Hajdu’s affectionate recollections of watching Elmer Fudd cartoons on Saturday afternoons is another example of Hajdu’s clear writing style and his ability to write insightful portraits. The Elmer Fudd essay is a smart piece of character analysis. Fudd is “a grown man, old enough to have gone completely bald, Elmer J. Fudd is an oversized newborn, proportionally and psychologically.”
Hajdu’s is also an historian of popular culture. For example, “Billy Eckstine: The Man Who was Too Hot” shows us Hajud’s ability to enter sympathetically into a past era to frame the success and almost stardom of a now mostly forgotten Eckstine. Hajud resurrects Eckstine’s style and singing ability and laments how the sexual mores of the ‘50s and unspoken racism of the time prevented Eckstine from achieving stardom.
This collection also includes essays that critically examine books about famous pop music stars such as Sammy Davis Jr. and John Lennon. In these essays Hajdu is his most critical. His scathing essay on Sting’s medieval inspired CD is amusing in its dressing down of Sting’s preposterous and pretentious singing style and choice of music.
Part of what makes Hajdu such a good music critic and clever pop culture observer is his ability to see beyond the obvious. Here, for example, is Hajdu on Sammy Davis Jr. “We don’t remember Davis for who he was or what he did when he mattered most as much as for the wicked joke he let himself become.”

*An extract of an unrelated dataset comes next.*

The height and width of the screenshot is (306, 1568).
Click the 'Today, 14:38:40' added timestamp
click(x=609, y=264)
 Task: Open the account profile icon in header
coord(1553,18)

Hajdu has a keen sense of the social significance of pop culture artists and he shows how they often reflect and create the social climate of the day.
Hajdu’s deep appreciation and knowledge of music, especially jazz, however, does not prevent him from administering ‘tough love’.

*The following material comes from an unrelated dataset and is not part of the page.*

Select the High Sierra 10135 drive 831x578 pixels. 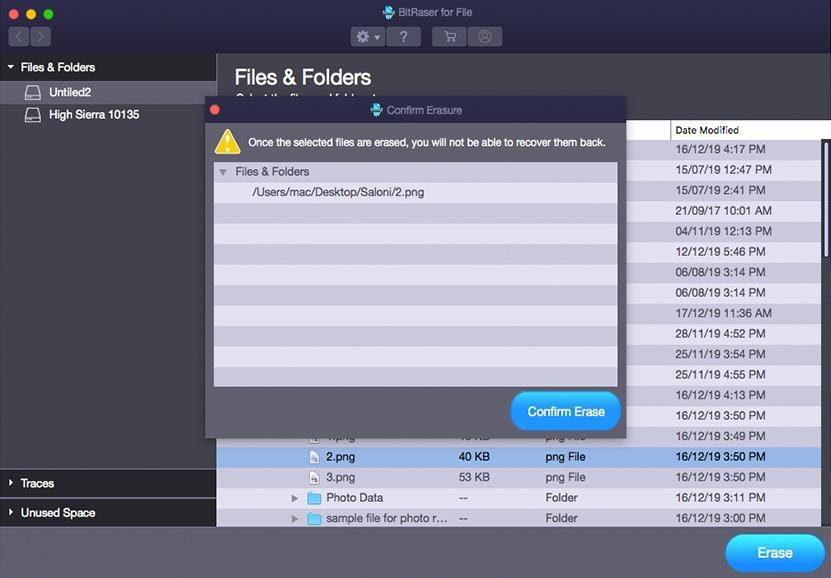(x=93, y=115)
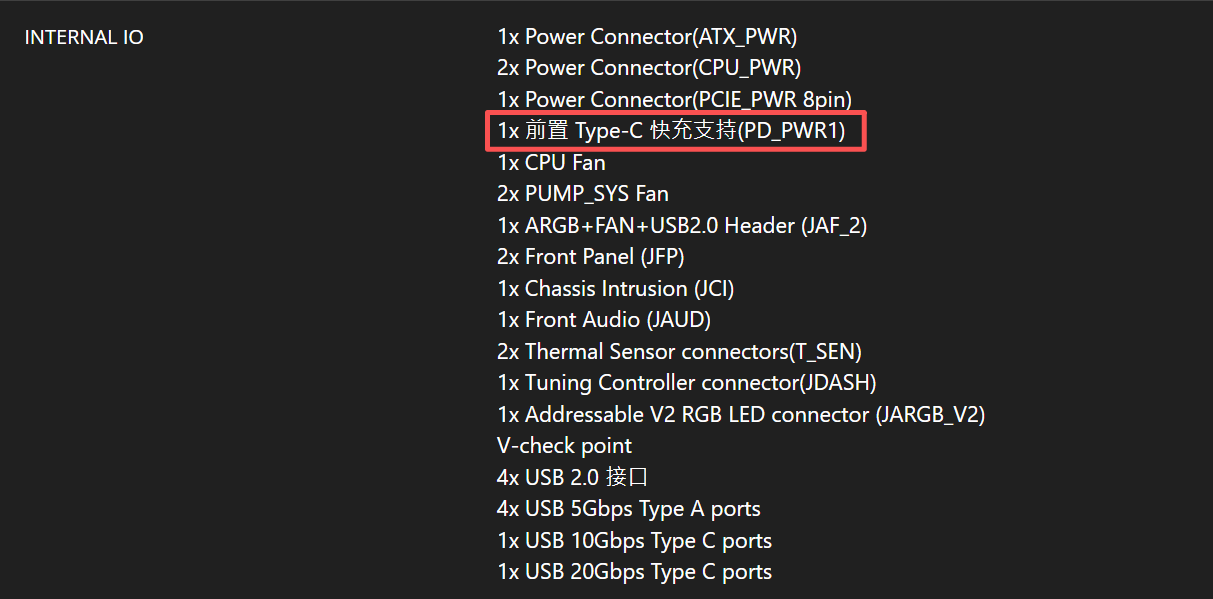
Task: Select the 4x USB 5Gbps Type A ports line
Action: (x=629, y=509)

In “The Great Men of Jazz”, Hajdu chastises Ken Burns’ CD and text for ignoring huge swaths of Jazz history. He admonishes Philip Norman’s book John Lennon: The Life for his ham-fisted treatment of Lennon’s lyrics and his “repetitious… bloodless prose.”
Throughout, Hajdu writes in a clear, straightforward style and possesses a sympathetic feel for the lives and music of pop music performers, and this in turn allows him to get past the surface of their lives. Anita O’Day and Bobby Darrin, for example, reshaped themselves and used their talent to climb onward and upward to the top of their musical fields, he writes. The result, however, as in Bobby Darrin’s case, was tragic; he lost his way or identity by recalibrating his musical identity over and over again to try and maintain popular culture success. O ‘Day’s personal life turned out to be a disaster.

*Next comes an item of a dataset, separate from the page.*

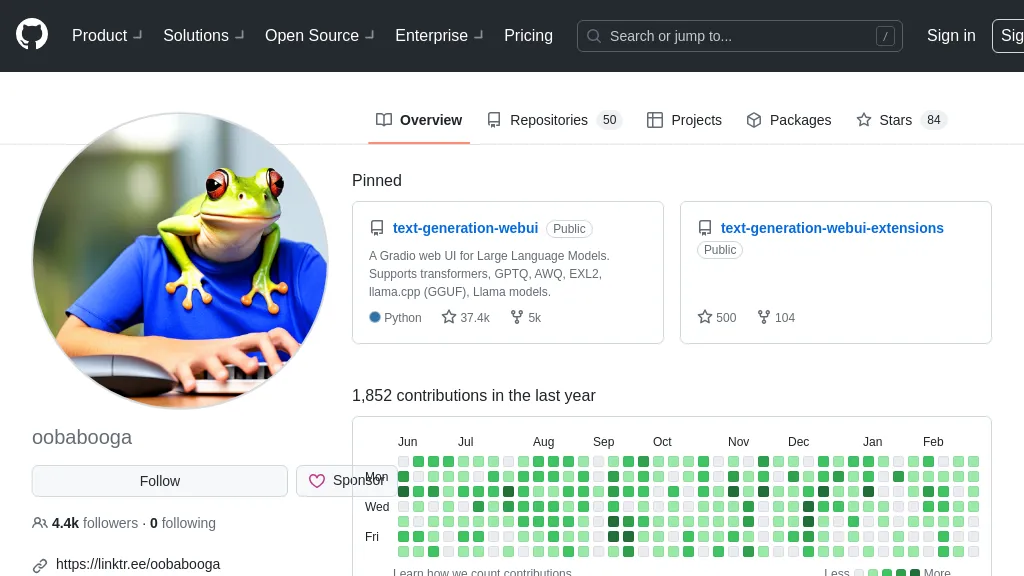The image size is (1024, 576).
Task: Open the Open Source dropdown
Action: [x=319, y=35]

Hajdu’s literary voice is thoughtful, urbane, and cosmopolitan in a very New York City sort of way. His pop culture gaze seldom looks beyond the US except for the essays on the two former Beatles, Paul McCartney and John Lennon, and his tribute essay to the French-Italian jazz pianist Michel Petrucciani; the latter mainly because he both succeeded and ended his career in New York.
Jazz, as Hajdu recognizes, is no longer America’s music but has become a world musical form absorbing the sounds and flavors from diverse cultures from around the globe. Alas, I wish some of the essays reflected this reality. This is not so much a flaw as a question of focus.